§ Description of the task
Only lines holding the word "icon" are needed; copy each of them from the material.

§ Provided data
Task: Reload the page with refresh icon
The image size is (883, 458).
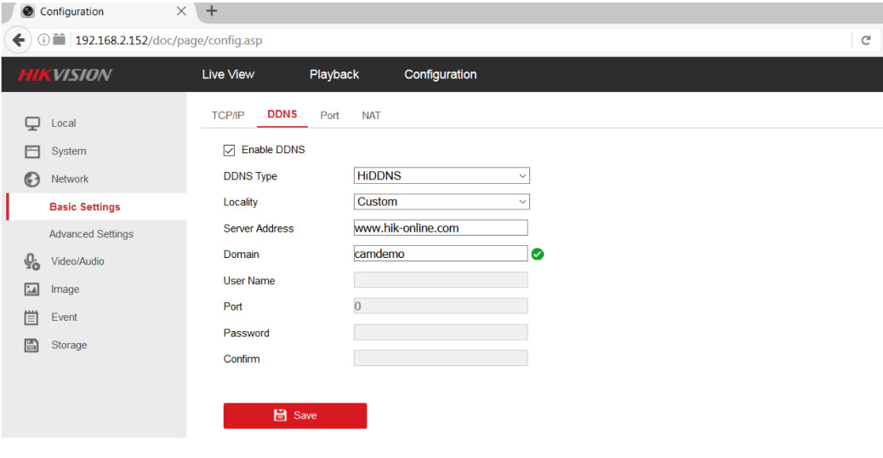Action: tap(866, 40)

---

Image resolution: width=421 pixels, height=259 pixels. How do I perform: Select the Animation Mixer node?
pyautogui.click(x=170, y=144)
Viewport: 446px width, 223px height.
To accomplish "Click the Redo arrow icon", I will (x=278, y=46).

§ Your solution
Task: Reload the page with refresh icon
To accomplish "Click the Redo arrow icon", I will (x=278, y=46).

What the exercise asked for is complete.